POLAND: Pope John Paul, addressing his largest crowd ever in Poland, said yesterday only God would decide if he could return home again and warned that the new millennium was threatened by an onslaught of evil.
Preaching to an estimated 2.7 million people in Krakow, the Pope showed that age and a string of health problems had not dimmed his spirit.
Despite the heat and his heavy liturgical vestments, he completed a three-hour ceremony and responded to chants from his adoring compatriots with the wit and timing of an actor.
"I want to thank \ for the hospitality and I would also like to add 'see you again' but I leave this completely in God's hands," he said, improvising at the end of the Mass. The Pope (82) also once again joked about reports that he would retire instead of reigning for life as is customary.
When the crowd chanted "stay with us", he responded: "That's nice, you are trying to persuade me to abandon Rome."
The Pope's message in his sermon, however, was a sombre warning about a future where a lack of respect for life was leading the world to destruction.

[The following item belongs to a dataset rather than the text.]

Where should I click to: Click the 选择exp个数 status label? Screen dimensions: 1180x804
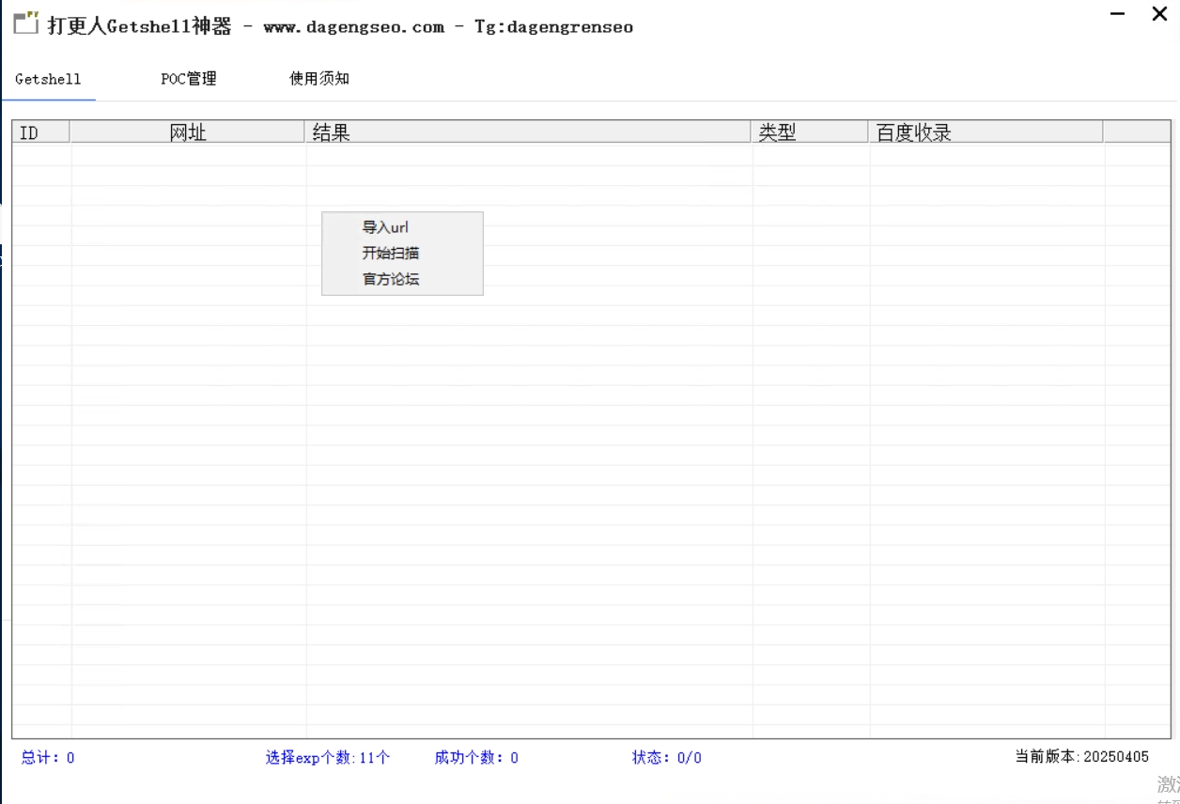[327, 758]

"Man lives in fear of the future, of emptiness, of suffering and annihilation," said the Pope, who during his four-day trip has offered a message of divine comfort to a world still shaken by the September 11th attacks on the United States.
A prayer read during the Mass asked God to heal "the sorrow of nations in the darkness of wars and the suffering of people who are threatened with hunger and terrorism".
The leader of the world's one billion Catholics has used his ninth trip home to console the poor and jobless in his native country, which is suffering a harsh economic crisis.
He has received a rapturous welcome from his fellow Poles, who revere him as a father figure who inspired their resistance to communism and steadied them in the difficult years of the transition to democracy after they won freedom in 1989.
"We have been waiting here since Friday. He is the only Pole we can believe and trust," said Isabella Wrobel (21) from Warsaw, sitting amid the sea of people.
"I would do anything for him, sleeping on this field for two nights is nothing." The return to Krakow, the southern city where he studied, was ordained as a priest and grew into the man who would shape 20th century history, has been ripe with nostalgia for the Pope.
But it has also reminded him of life under Nazi German occupation and the later decades of communist repression. Such evils have passed, but others have rushed in, the Pope said.
"With this heritage both of good and evil, we have entered the new millennium. New prospects of development are opening up for mankind, together with hitherto unheard-of dangers."
The Pope laid the blame for the perpetuation of "the mystery of iniquity" on mankind's attempts to usurp God's role as the creator of life, reiterating the church's stern rejection of euthanasia, the cloning of human cells and abortion.
"He \ claims for himself the creator's right to interfere in the mystery of human life. He wishes to determine human life in genetic manipulation and to establish the limit of death," the Pope said.